The World Bank maintains a total commitment of $1.5 billion in Morocco and plans to disburse $200 million more in 2012 in investment lending. In addition, the bank has disbursed nearly $1.6 billion to Niger, including $70 million in 2010 and $41 million in 2011. And the World Bank’s Multilateral Investment Guarantee Agency is currently mobilizing $1 billion in insurance capacity for the Middle East and North Africa, including Morocco, to ensure that foreign direct investment in the region does not suffer because of the nearby Arab Spring revolutions.

Lastly, the U.S. military’s counterterrorism commitment to the region was bolstered by the creation of African Command, or AFRICOM, in 2008, tasked with developing the region’s professional military capabilities. In 2006 the United States allocated $500 million for the Trans-Saharan Counter-Terrorism Partnership to train and equip African armed forces, including the four states in this report.

These are the traditional instruments of development and security, but the conversation about national security and military strategy in the United States is changing. With the U.S. government facing at least several years of austerity budgets, defense and foreign affairs spending will not escape the cuts unscathed. If properly executed, budget cuts could pare down unnecessary spending in the United States’ massive defense budget (now larger than at the height of President Ronald Reagan’s Cold War buildup), while protecting the core defense, diplomacy, and development capabilities needed to confront complex crises.

If mishandled, though, the cuts could have a dramatic impact on nonmilitary international affairs funding. Rebalancing and reorienting these capabilities will help the United States create more effective and efficient programs in countries like Nigeria, Niger, Algeria, and Morocco.

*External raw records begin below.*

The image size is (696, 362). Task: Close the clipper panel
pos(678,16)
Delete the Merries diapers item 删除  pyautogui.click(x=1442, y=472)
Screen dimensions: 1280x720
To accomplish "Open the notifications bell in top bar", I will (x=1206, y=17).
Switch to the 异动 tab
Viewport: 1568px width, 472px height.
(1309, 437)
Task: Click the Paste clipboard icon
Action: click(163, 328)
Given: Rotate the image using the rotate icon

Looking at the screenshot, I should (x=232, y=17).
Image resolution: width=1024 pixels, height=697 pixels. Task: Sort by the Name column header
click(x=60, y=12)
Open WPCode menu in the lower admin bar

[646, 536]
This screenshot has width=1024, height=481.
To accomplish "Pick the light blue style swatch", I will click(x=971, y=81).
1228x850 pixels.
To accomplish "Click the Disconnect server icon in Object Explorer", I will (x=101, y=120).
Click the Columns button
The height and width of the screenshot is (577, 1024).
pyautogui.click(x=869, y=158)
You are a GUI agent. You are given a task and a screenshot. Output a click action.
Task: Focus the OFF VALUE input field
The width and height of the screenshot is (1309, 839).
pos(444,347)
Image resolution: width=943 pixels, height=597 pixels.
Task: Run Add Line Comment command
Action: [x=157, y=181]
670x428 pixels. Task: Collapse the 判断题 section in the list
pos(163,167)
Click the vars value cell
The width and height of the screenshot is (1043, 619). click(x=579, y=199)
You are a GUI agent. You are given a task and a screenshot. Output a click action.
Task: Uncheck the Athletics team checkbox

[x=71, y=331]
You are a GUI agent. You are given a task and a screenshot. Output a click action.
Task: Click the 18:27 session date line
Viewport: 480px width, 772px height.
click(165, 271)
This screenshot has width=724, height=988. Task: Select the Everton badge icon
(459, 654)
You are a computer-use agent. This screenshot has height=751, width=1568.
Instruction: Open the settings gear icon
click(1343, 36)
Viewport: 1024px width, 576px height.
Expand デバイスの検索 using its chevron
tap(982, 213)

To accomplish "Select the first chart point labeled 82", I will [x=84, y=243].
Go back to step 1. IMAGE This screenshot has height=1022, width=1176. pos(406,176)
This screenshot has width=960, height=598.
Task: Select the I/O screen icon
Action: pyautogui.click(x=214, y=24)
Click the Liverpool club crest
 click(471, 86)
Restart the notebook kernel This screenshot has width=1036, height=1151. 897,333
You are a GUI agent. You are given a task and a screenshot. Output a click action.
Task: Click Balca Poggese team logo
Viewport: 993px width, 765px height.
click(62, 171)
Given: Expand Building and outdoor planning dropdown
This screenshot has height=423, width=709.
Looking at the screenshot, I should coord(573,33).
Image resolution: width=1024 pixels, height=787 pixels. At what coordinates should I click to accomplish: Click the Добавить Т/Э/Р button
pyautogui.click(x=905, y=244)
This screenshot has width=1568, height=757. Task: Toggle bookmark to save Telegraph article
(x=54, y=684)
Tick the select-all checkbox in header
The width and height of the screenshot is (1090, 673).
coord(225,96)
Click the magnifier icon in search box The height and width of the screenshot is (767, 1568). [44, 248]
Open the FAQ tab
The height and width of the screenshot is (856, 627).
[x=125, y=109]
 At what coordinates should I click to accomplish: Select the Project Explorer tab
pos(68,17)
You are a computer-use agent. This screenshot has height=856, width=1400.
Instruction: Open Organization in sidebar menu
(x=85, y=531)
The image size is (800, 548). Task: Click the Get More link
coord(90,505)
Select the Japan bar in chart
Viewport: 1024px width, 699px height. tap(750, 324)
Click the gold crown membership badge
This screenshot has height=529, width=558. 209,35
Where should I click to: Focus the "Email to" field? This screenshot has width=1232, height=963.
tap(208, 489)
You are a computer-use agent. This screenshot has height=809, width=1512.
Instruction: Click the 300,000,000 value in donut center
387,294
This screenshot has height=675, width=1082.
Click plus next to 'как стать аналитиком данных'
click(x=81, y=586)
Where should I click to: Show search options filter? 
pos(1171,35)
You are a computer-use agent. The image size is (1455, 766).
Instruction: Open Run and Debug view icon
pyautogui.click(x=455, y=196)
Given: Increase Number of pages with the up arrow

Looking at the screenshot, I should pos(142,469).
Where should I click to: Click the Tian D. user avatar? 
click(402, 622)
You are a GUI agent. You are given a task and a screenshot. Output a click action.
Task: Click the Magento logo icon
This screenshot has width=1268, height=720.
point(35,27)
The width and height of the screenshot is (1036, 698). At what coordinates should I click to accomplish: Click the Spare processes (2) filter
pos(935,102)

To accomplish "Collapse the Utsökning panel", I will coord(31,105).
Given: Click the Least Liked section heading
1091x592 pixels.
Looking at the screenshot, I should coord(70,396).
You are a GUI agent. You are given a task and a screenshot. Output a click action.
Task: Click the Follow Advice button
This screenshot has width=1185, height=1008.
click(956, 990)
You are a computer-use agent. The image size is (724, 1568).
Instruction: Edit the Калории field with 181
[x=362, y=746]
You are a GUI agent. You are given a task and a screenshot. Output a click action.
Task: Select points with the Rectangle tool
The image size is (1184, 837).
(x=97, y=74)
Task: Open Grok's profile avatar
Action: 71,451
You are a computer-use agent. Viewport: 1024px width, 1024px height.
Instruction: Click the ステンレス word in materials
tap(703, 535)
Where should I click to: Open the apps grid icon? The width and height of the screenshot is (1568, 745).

The United States cannot hope to encourage stable, fair, and effective governance if we continue to understaff and underfund our civilian aid and foreign-affairs capabilities. Thus, a thorough review of the relationship between defense, diplomacy, and development is required. The division of labor between these three branches of our foreign and security policy establishment must be adapted to a new and rapidly changing post-Cold War environment.

This report examines the arc of tension to understand how prepared we are to achieve this new balance. Through analysis of the climate, migration, and security factors outlined above, it lays out a series of recommendations to reorient U.S. and international policy. 

These recommendations are also intended to inform the transatlantic and multilateral conversation on the climate, migration, and security nexus. Briefly, we recommend a new approach.

Niger and Nigeria are rarely discussed in conjunction with Algeria and Morocco. The first two countries are usually considered separately, as part of Sub-Saharan Africa and the Maghreb, respectively. The United States pursues very different forms of engagement, development assistance, and diplomacy with each of these countries, despite existing migratory flows that link all four nations. We argue that this practice is outdated.

Secondly, the nexus of climate change, migration, and conflict produces pressure points that need comprehensive regional approaches. From a regional perspective, and based upon four case studies, we highlight priority issues facing the United States, the international community, and regional policy actors in addressing this unprecedented challenge and provide recommendations to shape the future of U.S. and international foreign assistance.